Problem description
In the entries below, find the lines that include "agent" and give their number as the whole reply.

(Pixel coordinate grounding data)

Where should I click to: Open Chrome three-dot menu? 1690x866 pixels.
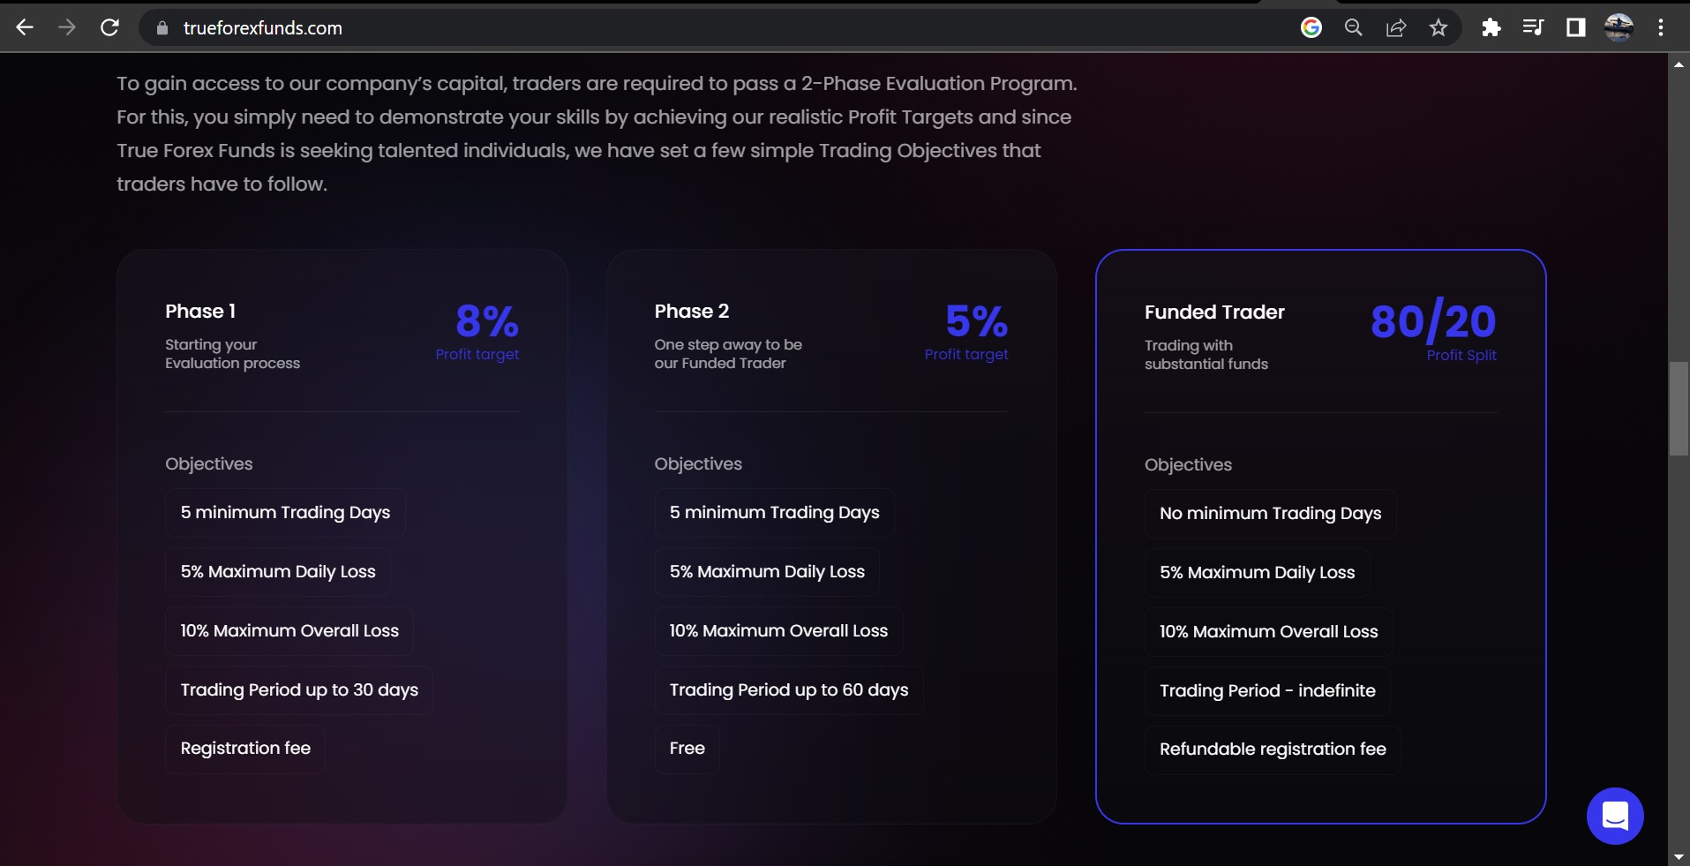pos(1661,27)
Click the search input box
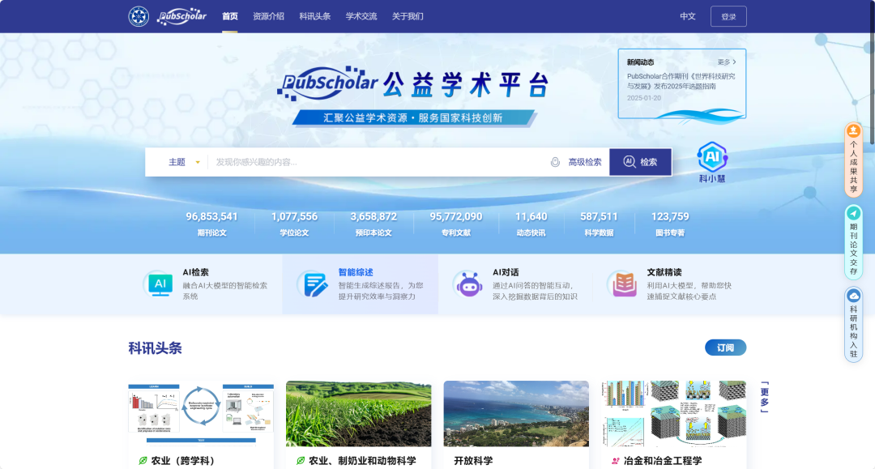The height and width of the screenshot is (469, 875). coord(377,162)
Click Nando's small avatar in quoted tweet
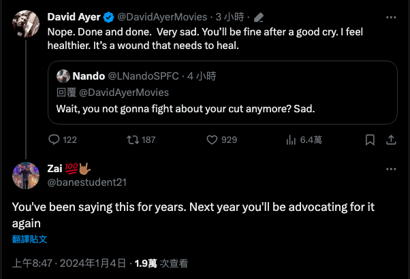 pos(63,77)
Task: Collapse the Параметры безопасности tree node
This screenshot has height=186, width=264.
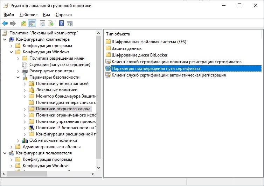Action: 18,77
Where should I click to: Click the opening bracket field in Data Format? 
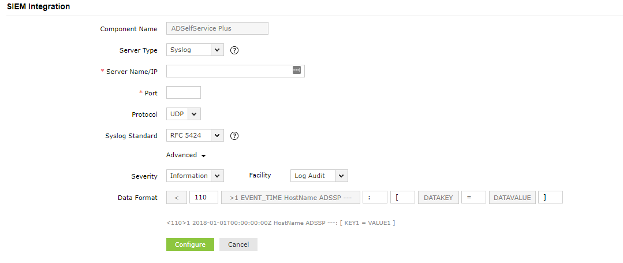(402, 198)
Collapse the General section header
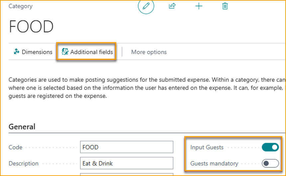Viewport: 286px width, 176px height. [x=22, y=127]

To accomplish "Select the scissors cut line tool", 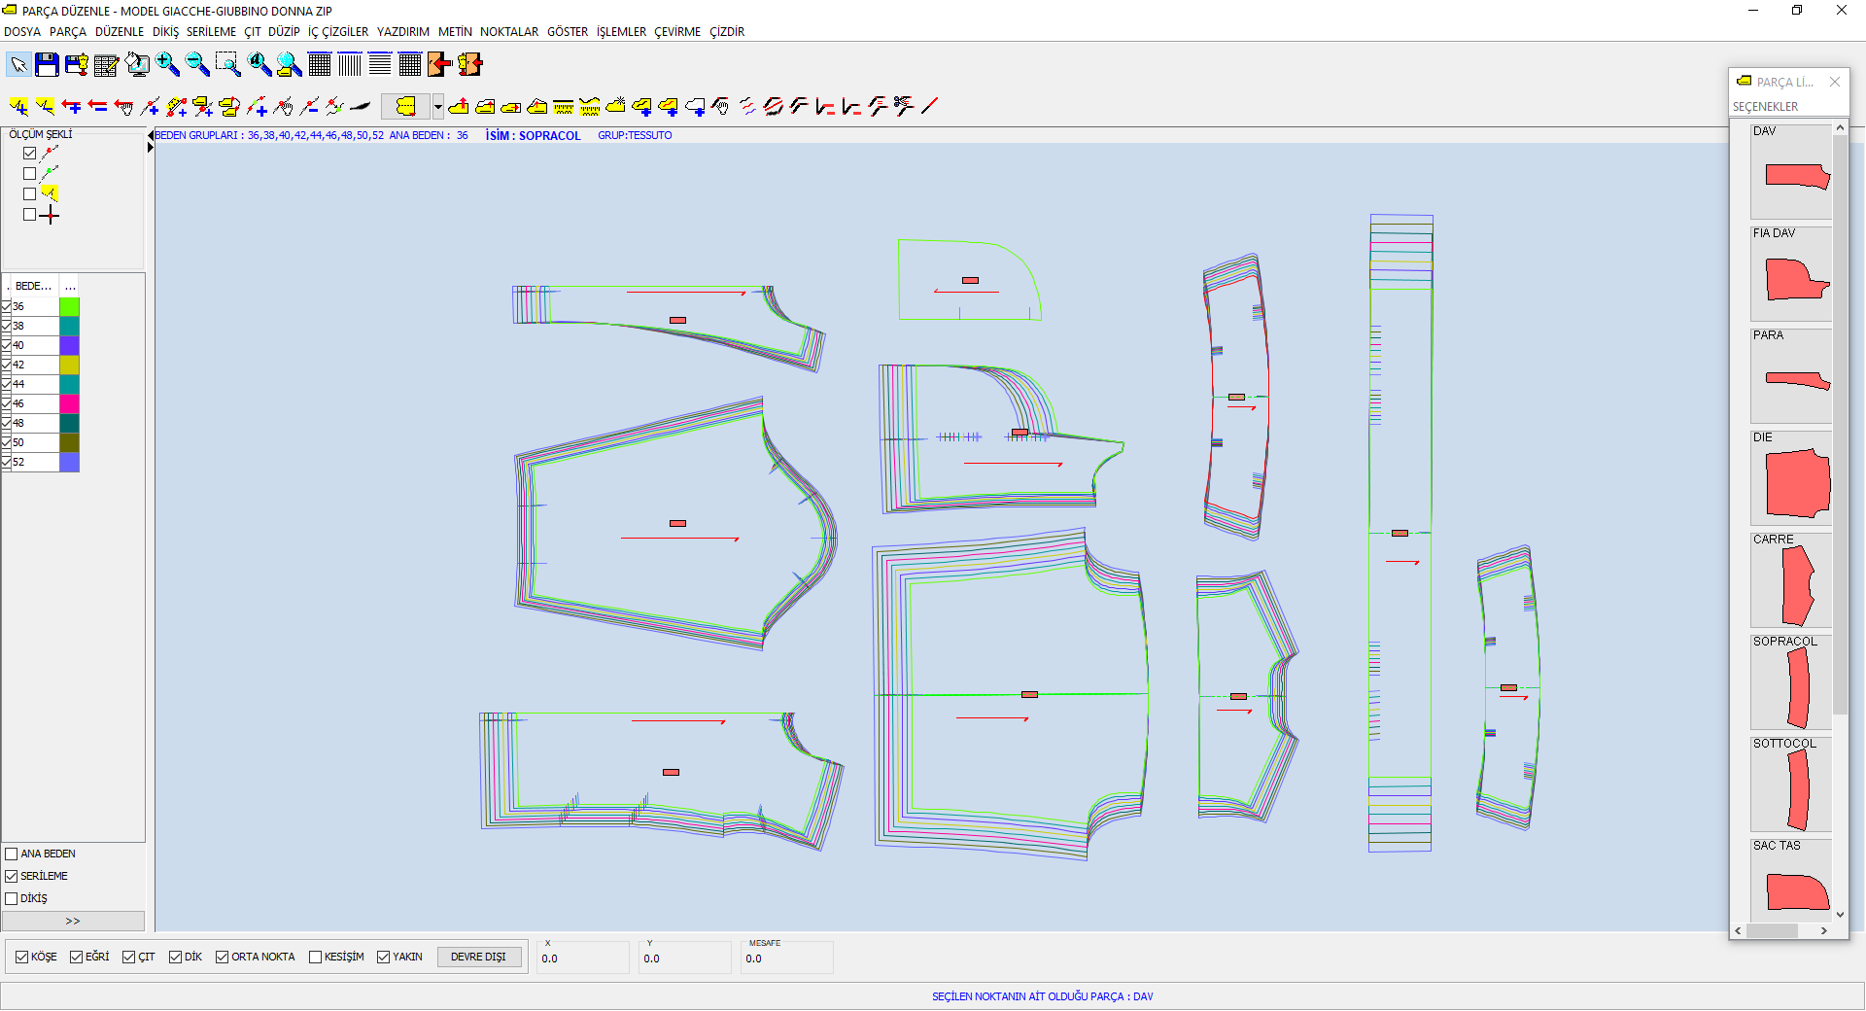I will [x=904, y=106].
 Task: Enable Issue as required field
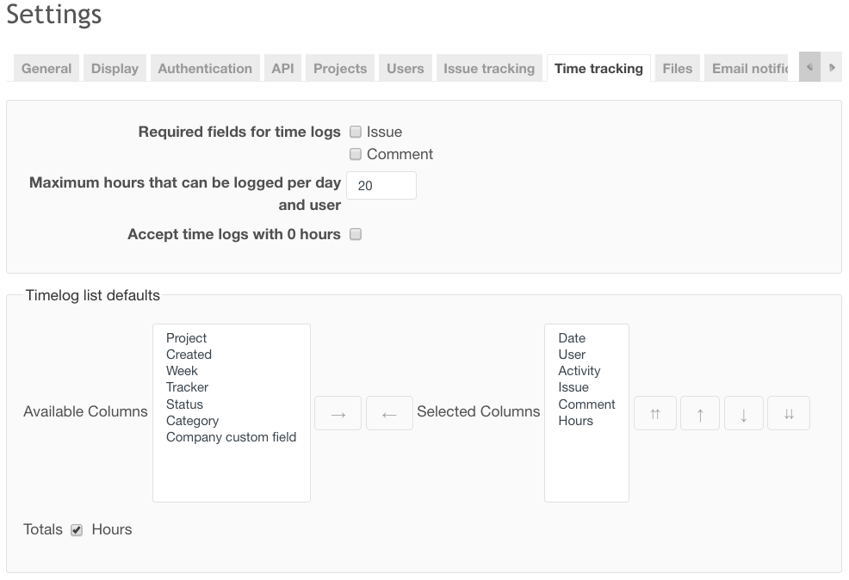(x=356, y=133)
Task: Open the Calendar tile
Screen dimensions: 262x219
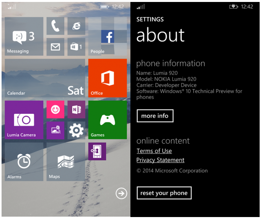Action: point(45,78)
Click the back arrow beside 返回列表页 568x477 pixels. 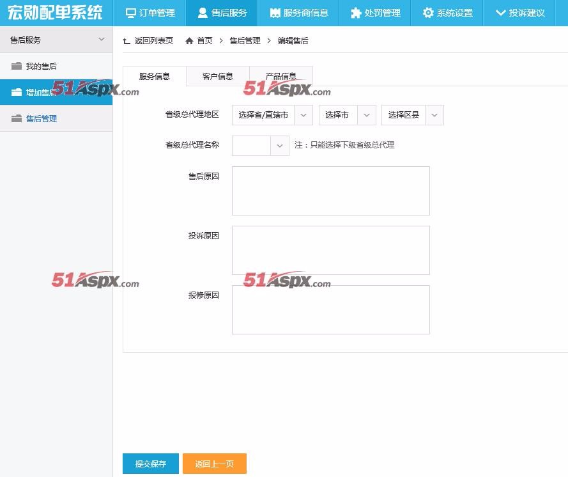tap(126, 40)
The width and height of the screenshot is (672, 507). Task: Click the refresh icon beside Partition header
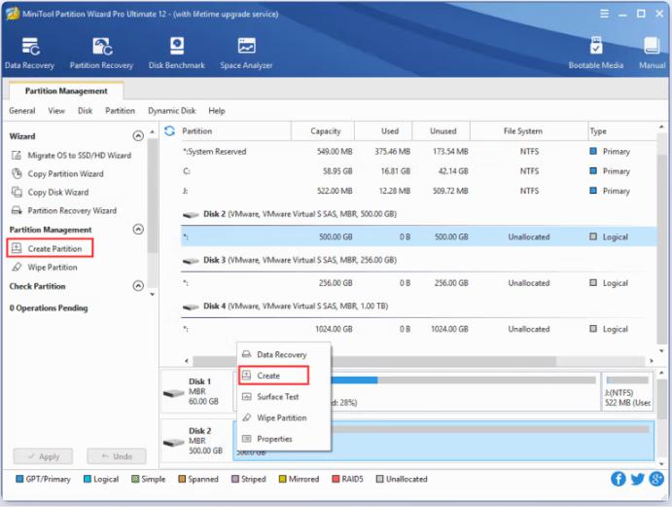(170, 131)
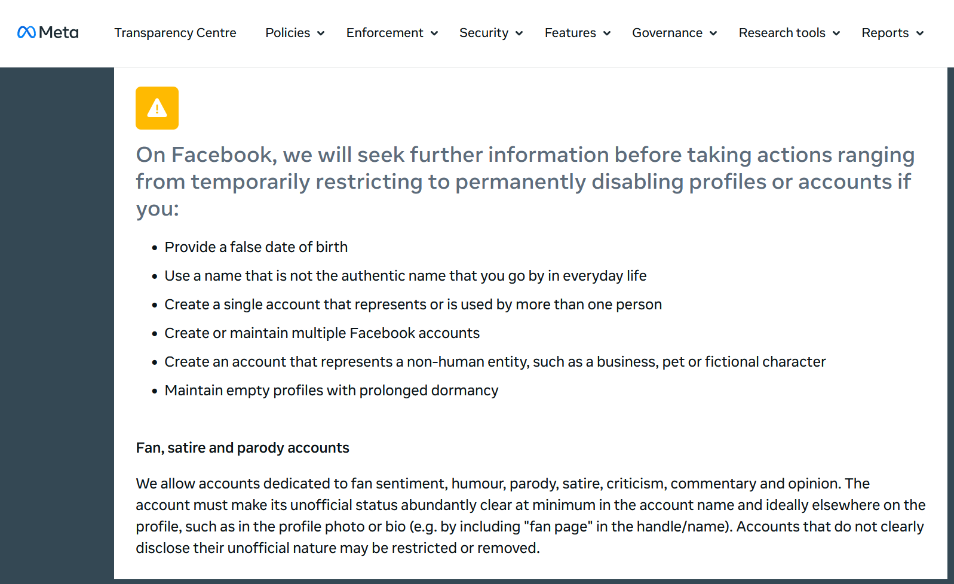Select the Security menu item

click(484, 33)
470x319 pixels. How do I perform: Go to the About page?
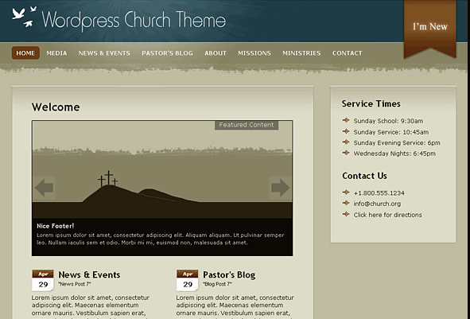click(x=216, y=53)
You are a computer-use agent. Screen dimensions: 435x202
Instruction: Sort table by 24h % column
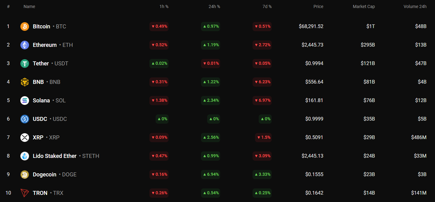click(x=214, y=6)
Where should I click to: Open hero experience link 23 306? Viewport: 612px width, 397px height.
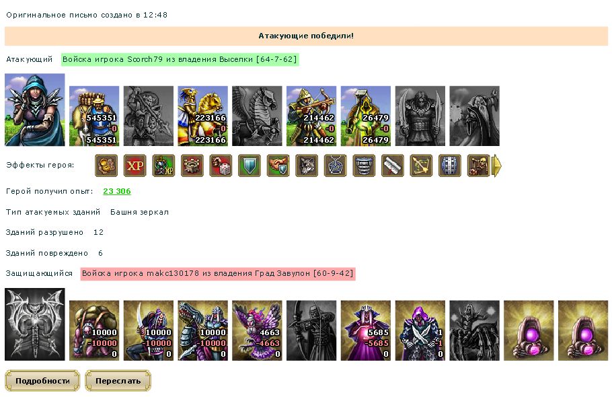pos(117,191)
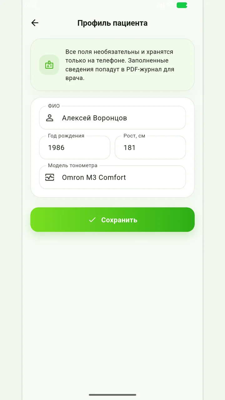Go back using the arrow icon
The image size is (225, 400).
(x=35, y=23)
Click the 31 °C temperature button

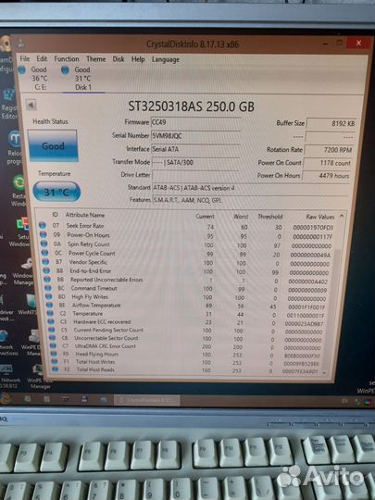tap(56, 192)
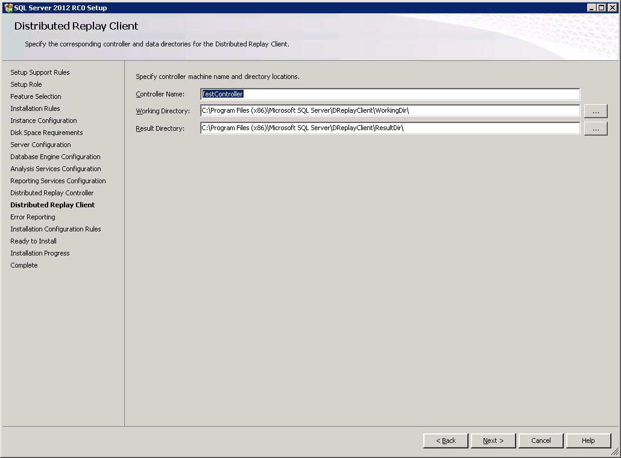Minimize the setup window

tap(591, 7)
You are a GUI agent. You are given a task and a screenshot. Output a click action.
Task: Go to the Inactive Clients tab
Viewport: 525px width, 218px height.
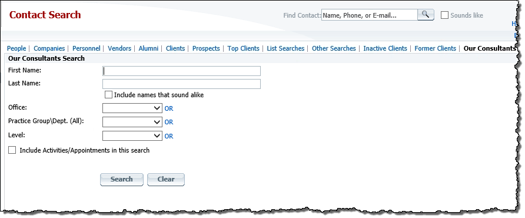385,48
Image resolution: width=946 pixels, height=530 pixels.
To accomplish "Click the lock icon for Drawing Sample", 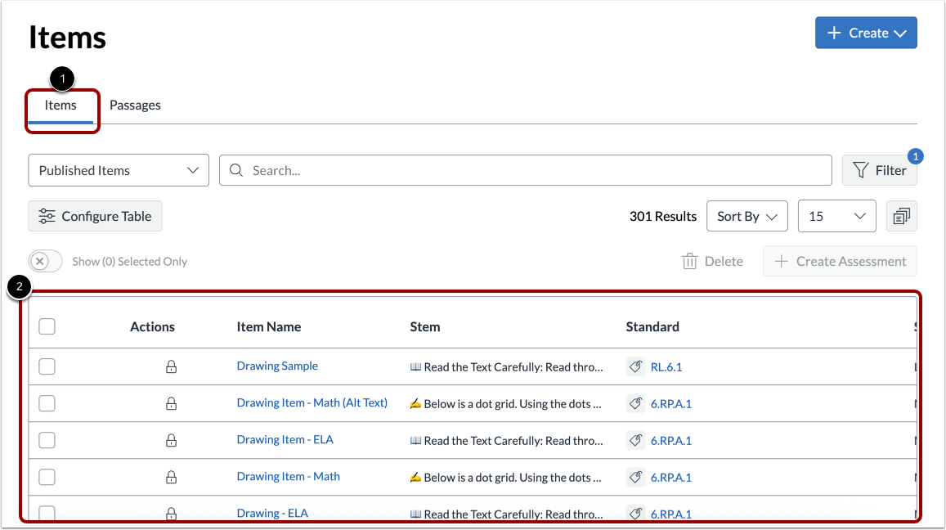I will pyautogui.click(x=172, y=366).
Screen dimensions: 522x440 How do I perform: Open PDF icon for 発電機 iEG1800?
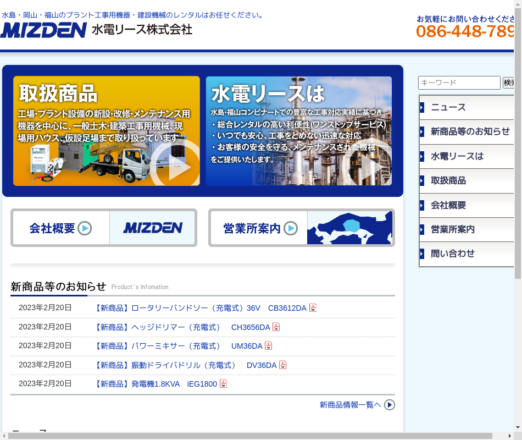pyautogui.click(x=224, y=384)
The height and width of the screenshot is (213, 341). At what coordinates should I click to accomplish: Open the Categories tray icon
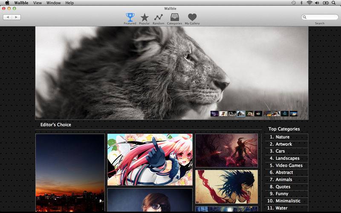click(174, 17)
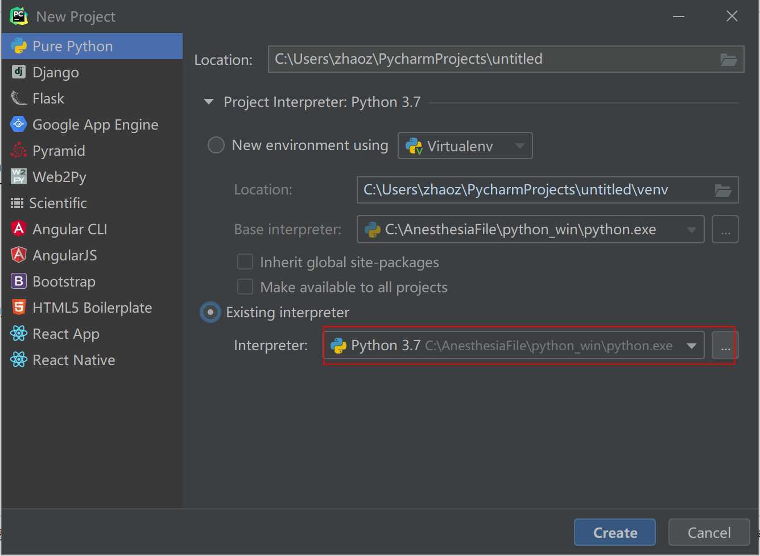Select the Angular CLI icon
The width and height of the screenshot is (760, 556).
point(19,229)
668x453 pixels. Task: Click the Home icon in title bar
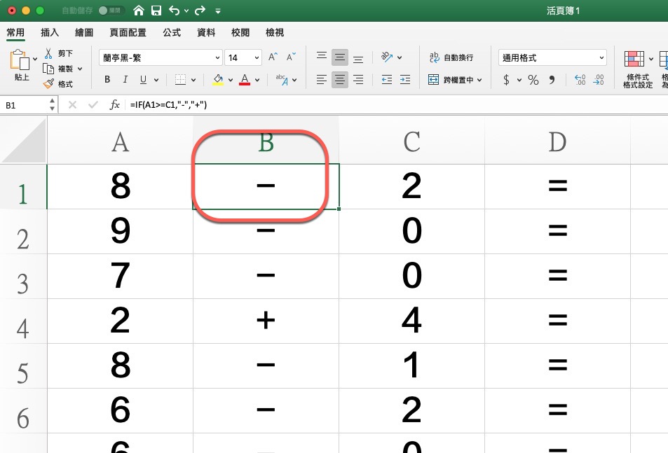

Task answer
2